On Tuesday the boy alleged his father had raped him, sexually abused him with a hot poker and forced him to have sex with his mother in their Waterford home. The man is also alleged to have held a gun to the child's head.
His parents face a total of 82 charges of abuse between 2007 and 2011 in Waterford. The father and mother have pleaded not guilty at the Central Criminal Court to 16 counts each of sexual exploitation and one charge each of child cruelty. The mother has also denied 16 counts of sexual assault while the father denies 16 counts of anal rape and 16 counts of sexual assault with a poker.
Today the boy told Pauline Walley SC, prosecuting, it was difficult to remember the details of the abuse "because it happened quite a while ago and because you kind of want to box it all out and throw it away."
The child said he believed he was about eight years old when he was forced by his father to have sex with his mother, that it would happen once a week and it would last between 45 minutes and an hour.
He said his father would sometimes watch football on television in the same room while it happened before telling the boy "right, done, off to bed."

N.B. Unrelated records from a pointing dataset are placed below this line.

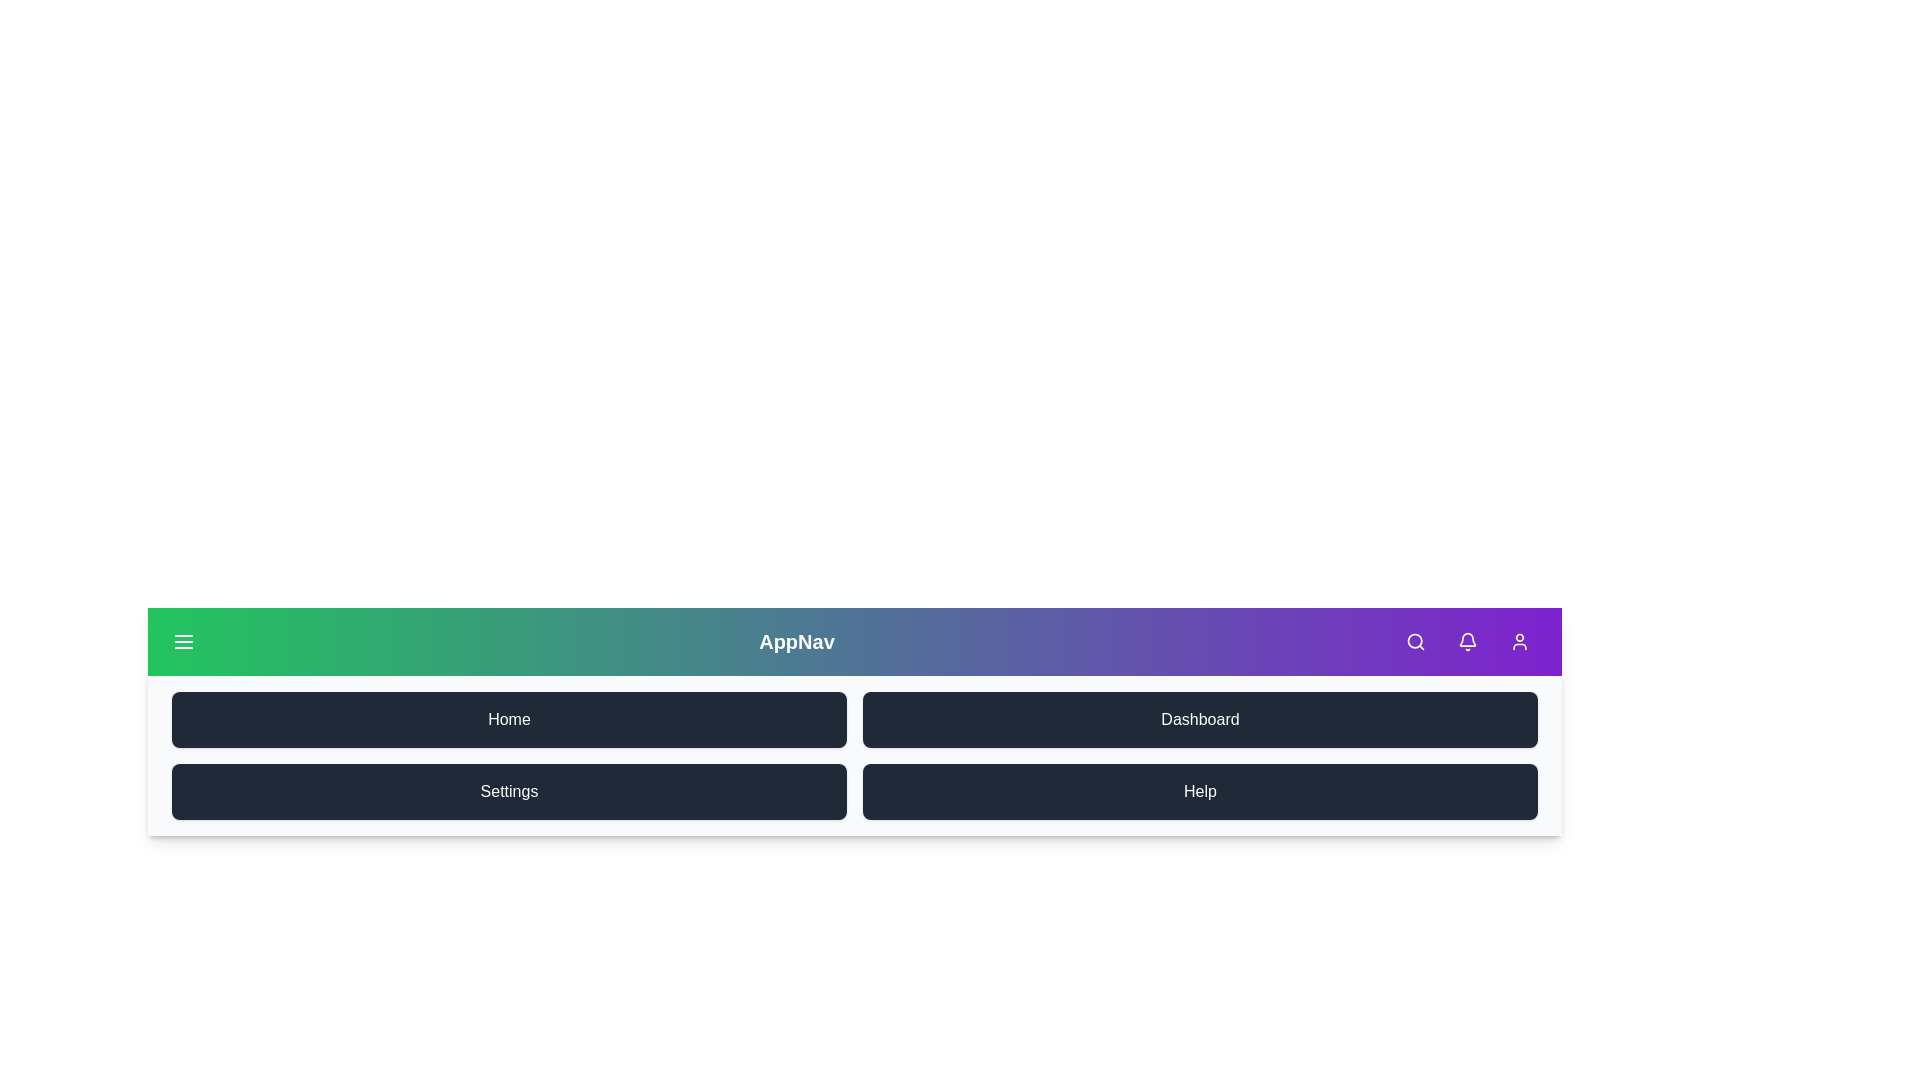  I want to click on the menu item Settings by clicking on it, so click(509, 790).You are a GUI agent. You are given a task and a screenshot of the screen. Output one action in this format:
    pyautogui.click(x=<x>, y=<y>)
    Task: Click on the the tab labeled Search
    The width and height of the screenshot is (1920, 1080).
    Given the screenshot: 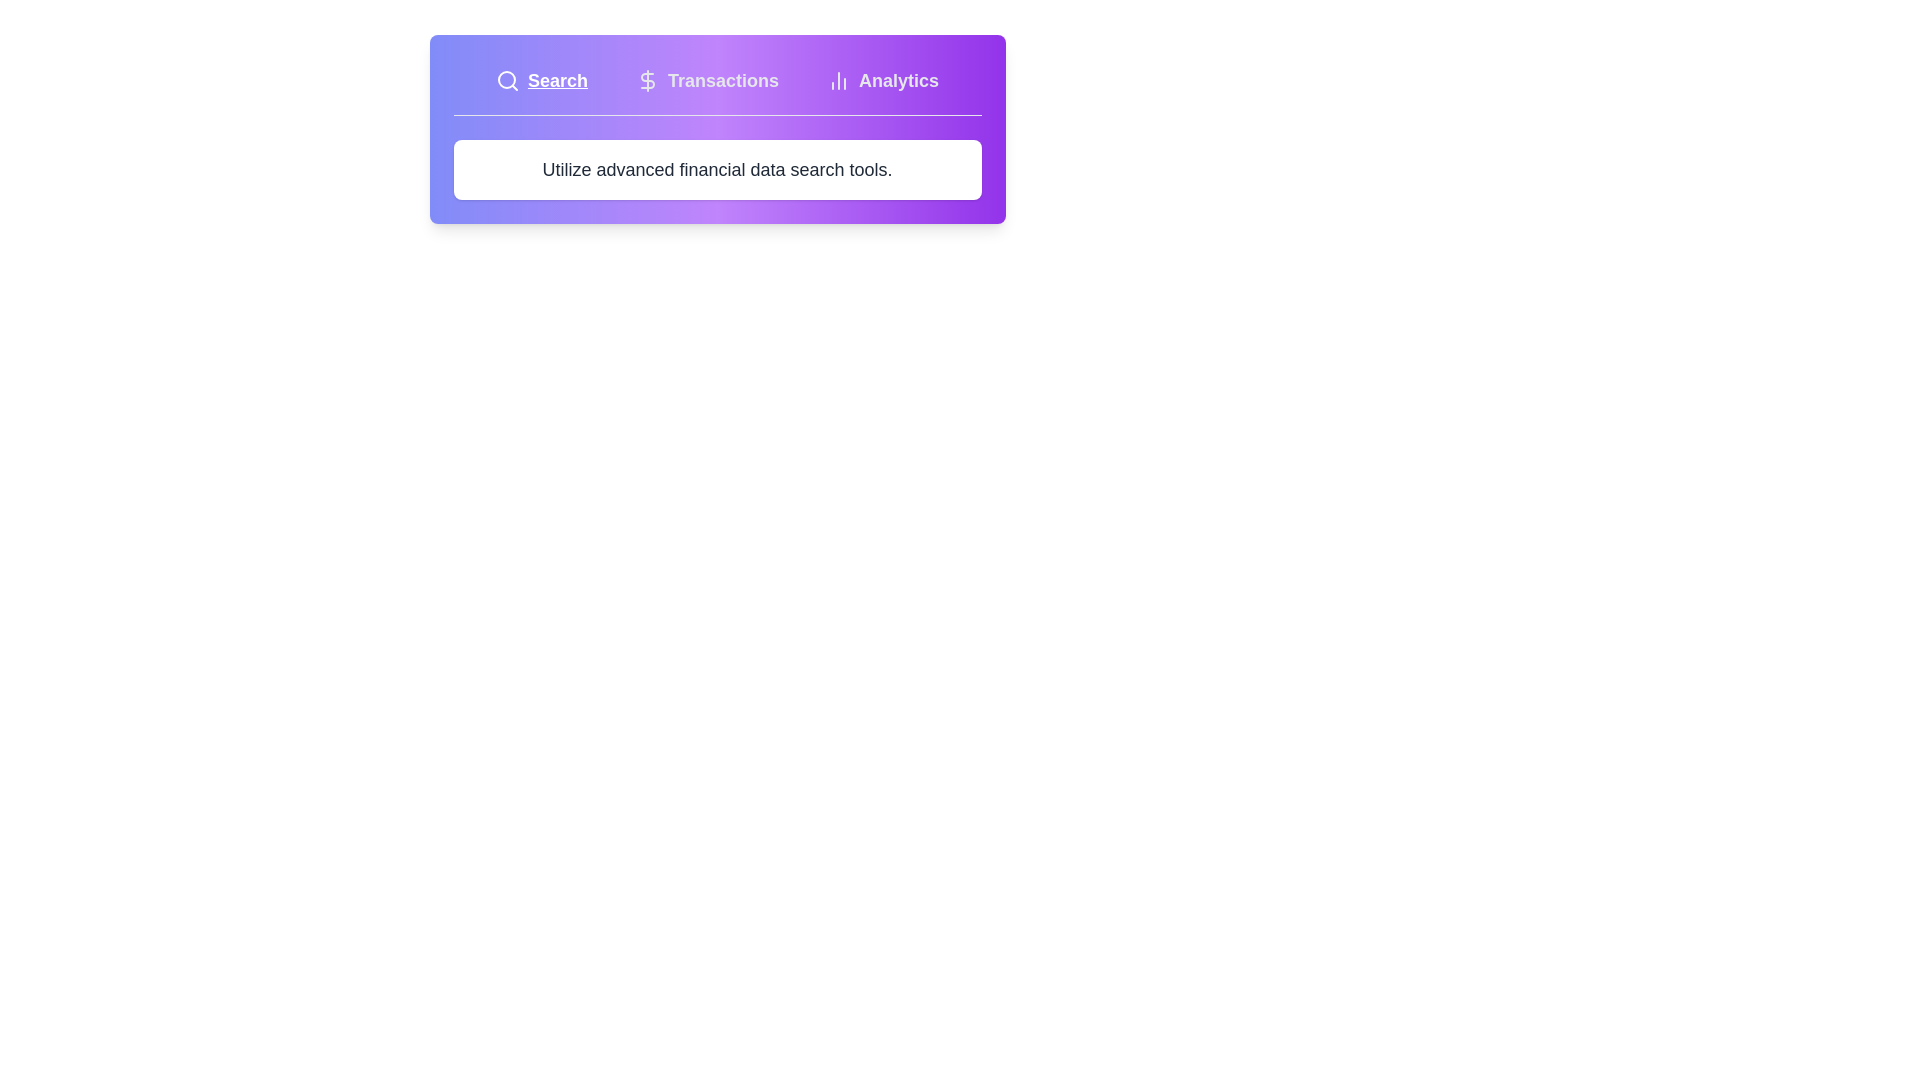 What is the action you would take?
    pyautogui.click(x=542, y=80)
    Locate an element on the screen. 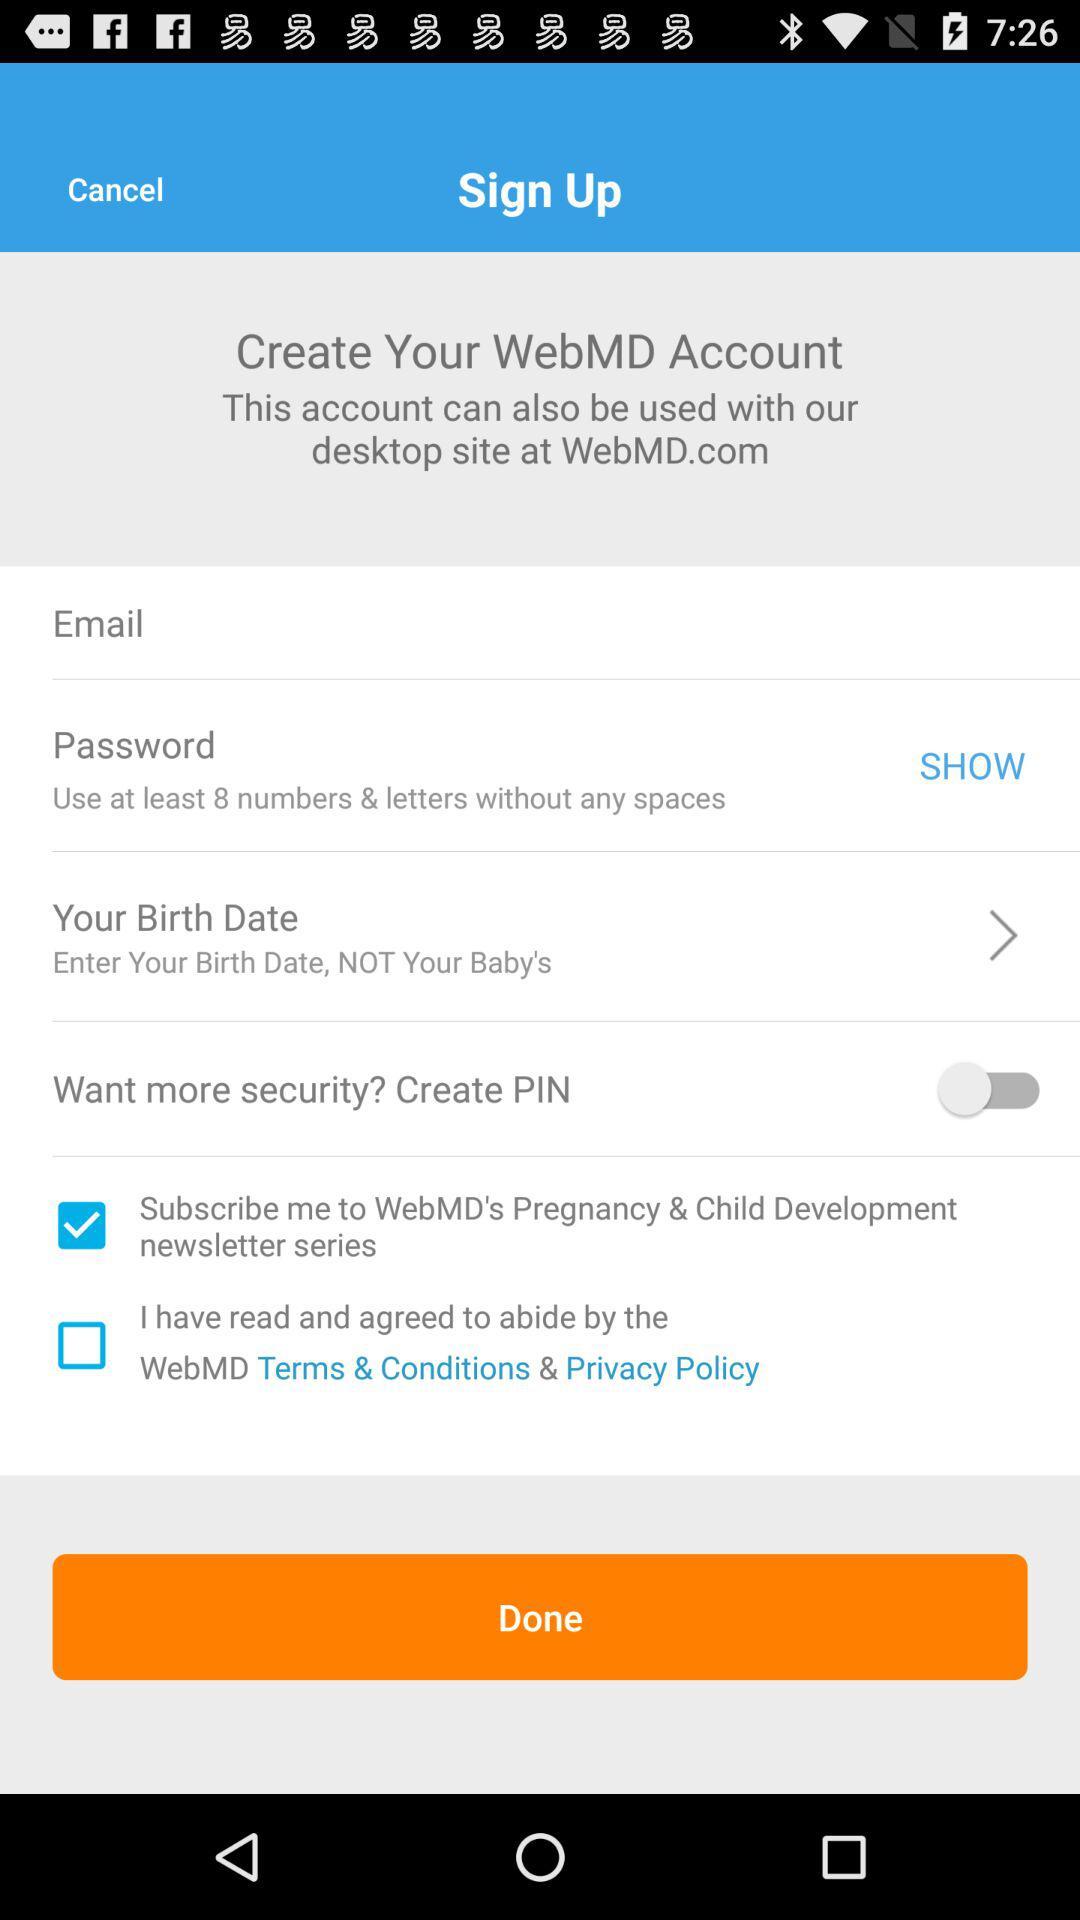 The image size is (1080, 1920). the done item is located at coordinates (540, 1617).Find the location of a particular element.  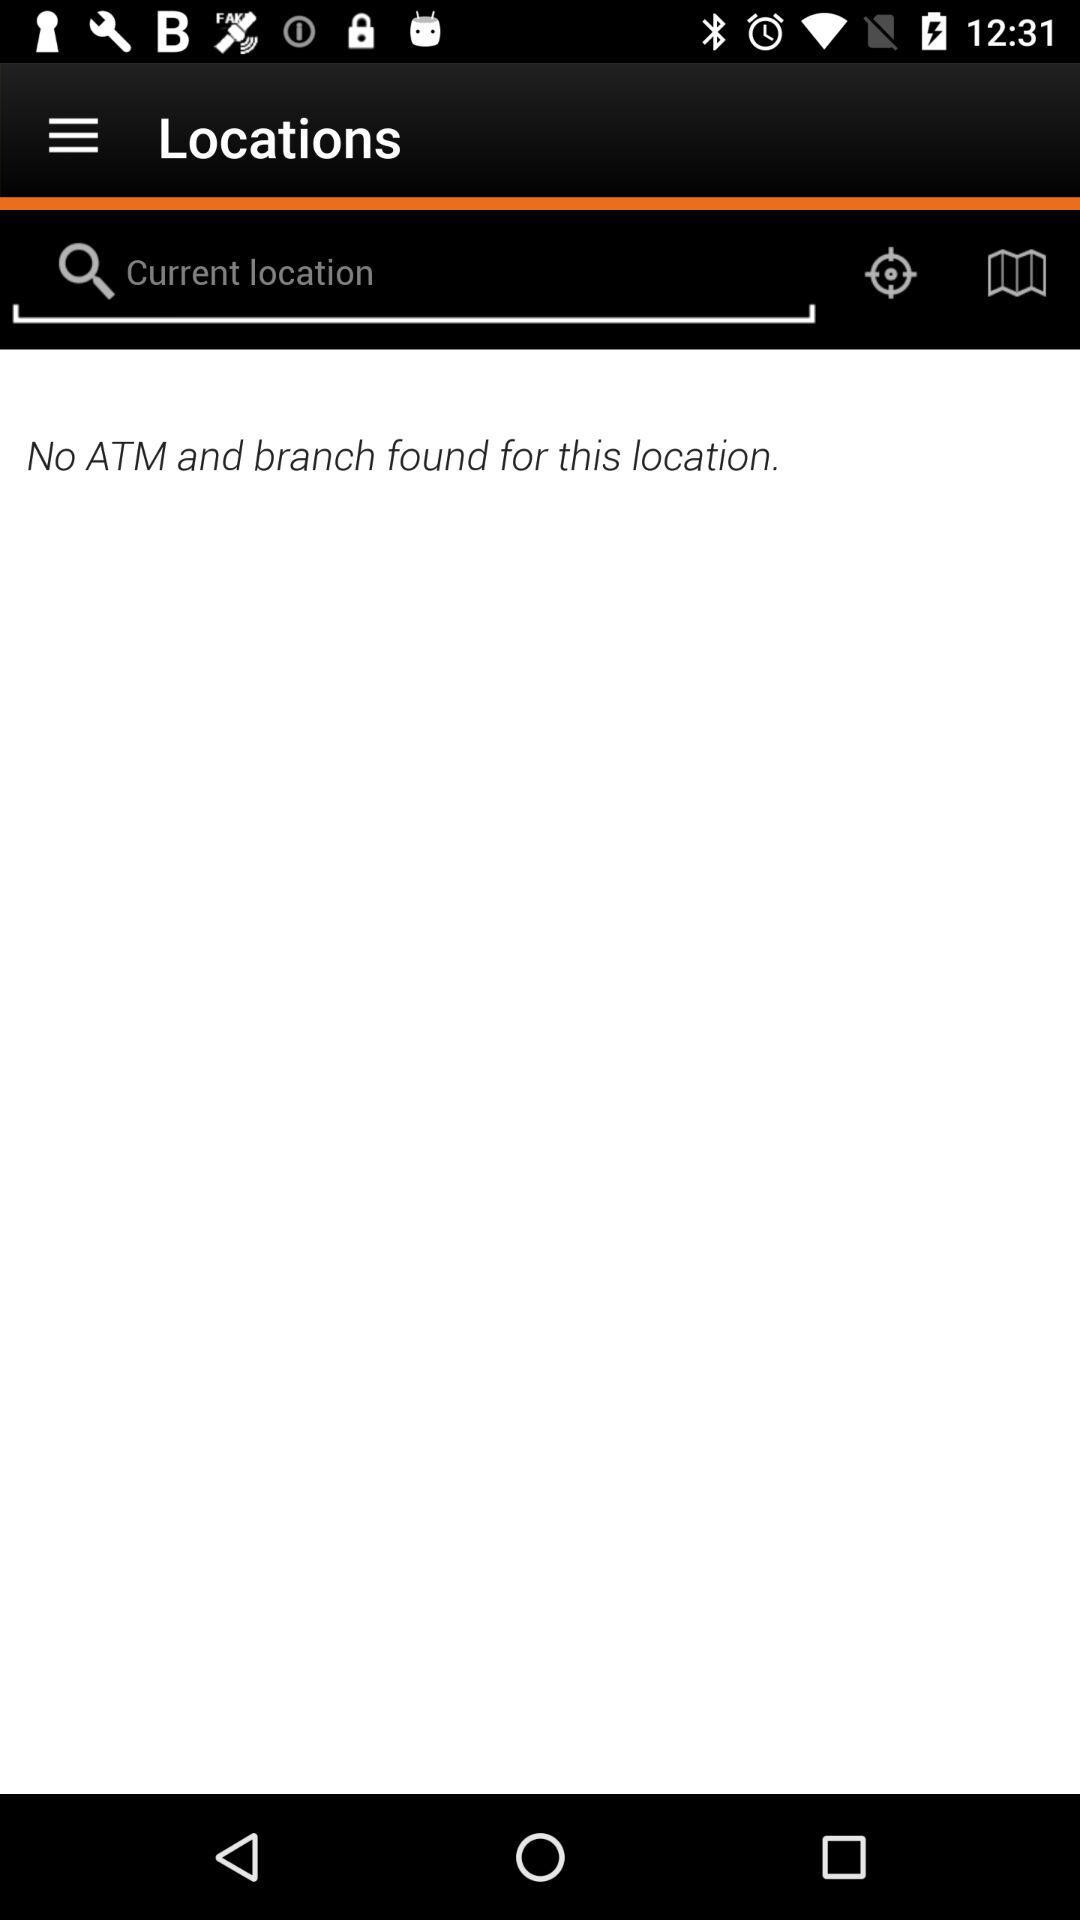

The boy was taken into care when he was eight and was placed with foster families. He is giving evidence via video-link from the UK where he is currently in residential care. He said he didn't want to say where exactly he was "for privacy reasons."
He agreed with Ms Walley that he had a conversation with his social worker last year when he talked about his worries that his father would find out where he was. The social worker assured him this would not happen. He said he then told the social worker the abuse did not happen
"I said it wasn't real, just to be able to get out of it so I didn't have to do it, but it is real," he said. Asked what "it" was, he replied "this court case."
He said he later spoke with a garda and they also discussed his worries about his father finding him. He said he told the garda that "it was real."
The trial continues with the boy's evidence tomorrow before Mr Justice Robert Eagar and a jury.